Exercise input START

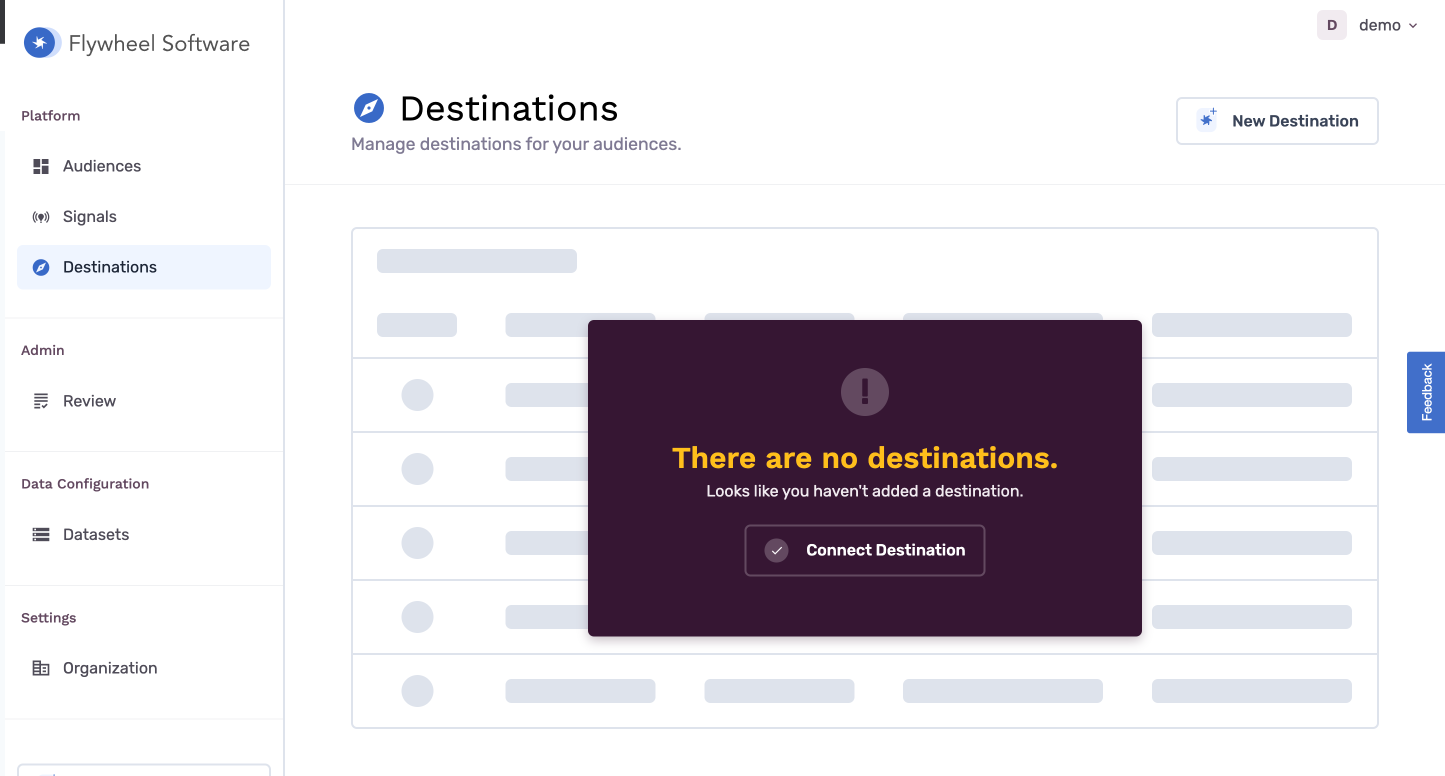Click the Flywheel Software logo icon
The height and width of the screenshot is (776, 1445).
(41, 43)
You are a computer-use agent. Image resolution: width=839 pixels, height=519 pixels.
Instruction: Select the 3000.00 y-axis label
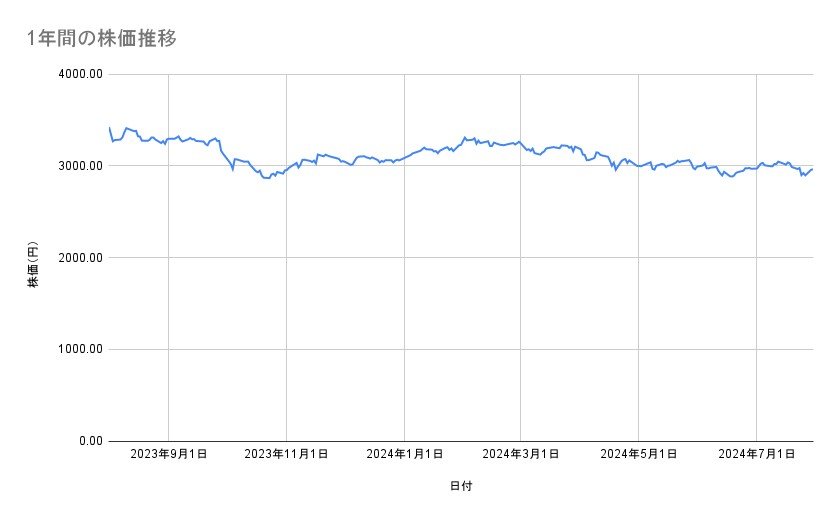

Exercise input END

> [The task] Leave out the pictures and return, exactly as written, only the lines from the line with "You are a computer-use" through the end of the records above.

> [Result below]
You are a computer-use agent. Image resolution: width=839 pixels, height=519 pixels.
Instruction: Select the 3000.00 y-axis label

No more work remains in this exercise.